Blocks I, II and 111: Triangular plan with upswept balconies running round, jagged stepped tops containing penthouses, of up to three storeys with roof gardens. Below penthouse level there are three large flats per floor, the living rooms in the prows, served by a central triangular well with a lift on each side, which can be ordered from a common central control panel. Sliding timber windows, metal and glass balustrades, the steel uprights painted. Double-height glazed entrances, Lauderdale House also incorporating two ground-floor shops.

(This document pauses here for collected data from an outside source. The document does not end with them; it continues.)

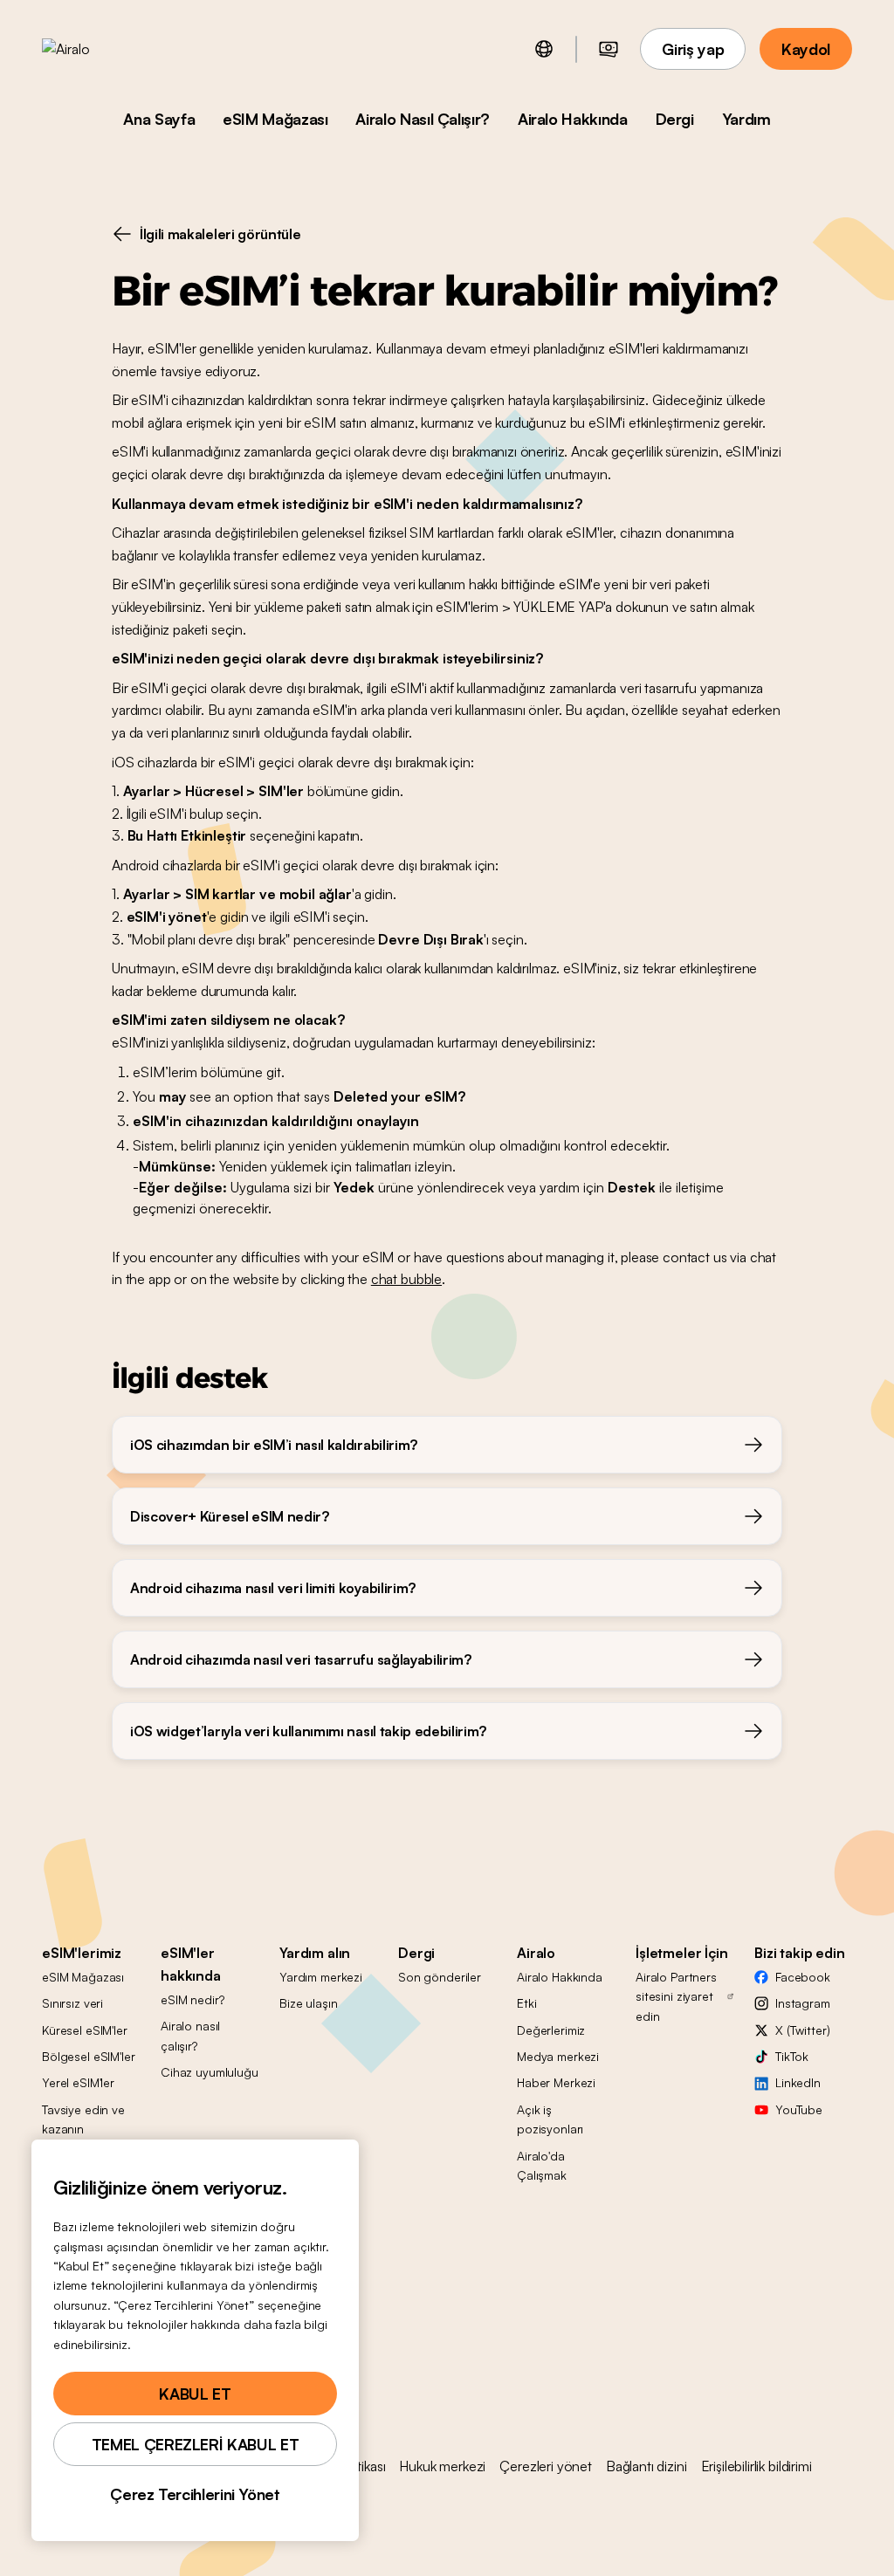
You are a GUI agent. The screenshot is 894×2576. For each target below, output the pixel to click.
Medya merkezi (558, 2056)
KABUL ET (194, 2393)
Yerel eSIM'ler (78, 2082)
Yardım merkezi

Block IV: Nos. 1-178 Defoe House. Seven storeys above podium with two storeys under. Twelve broad bays between giant concrete columns supporting cross beams, the ends of the beams on other floors exposed to form large bays. Each of these are subdivided into three room spans, forming a pattern for the flats along the facades of two and one units width between glazed firescreens. The podium is open, but with glazed entrances to the flats in each of the twelve bays. Sliding varnished timber windows set behind paved balconies, with metal and glass balustrades and many with concrete window boxes, painted undersides of roof. 24 rooftop penthouses, with double height fully-glazed ends under rounded tops, given a distinctive white finish. The one-two pattern of the flats is explained by their being 'L '-shaped and having a double aspect, each pair wrapped around a central fully glazed lightwell containing staircase and lift.
Block IVB: Nos. 1-8 Lambert Jones Mews. Two storey houses of glazed engineering brick set forward of and below the level of the podium, reached via their own roadway, with granite setts continued as low walls to the fronts of the houses. Each house has a garage to the right of the front door. Doors and windows of timber under concrete lintels. First floor with corner windows and glazed doors under deep concrete lintels giving on to central stairs leading to roof. Paved near-flat roof, brick parapets with 1990s metal tops, behind which are slabbed roof gardens and projecting ventilated service or stores turrets. Interiors not inspected.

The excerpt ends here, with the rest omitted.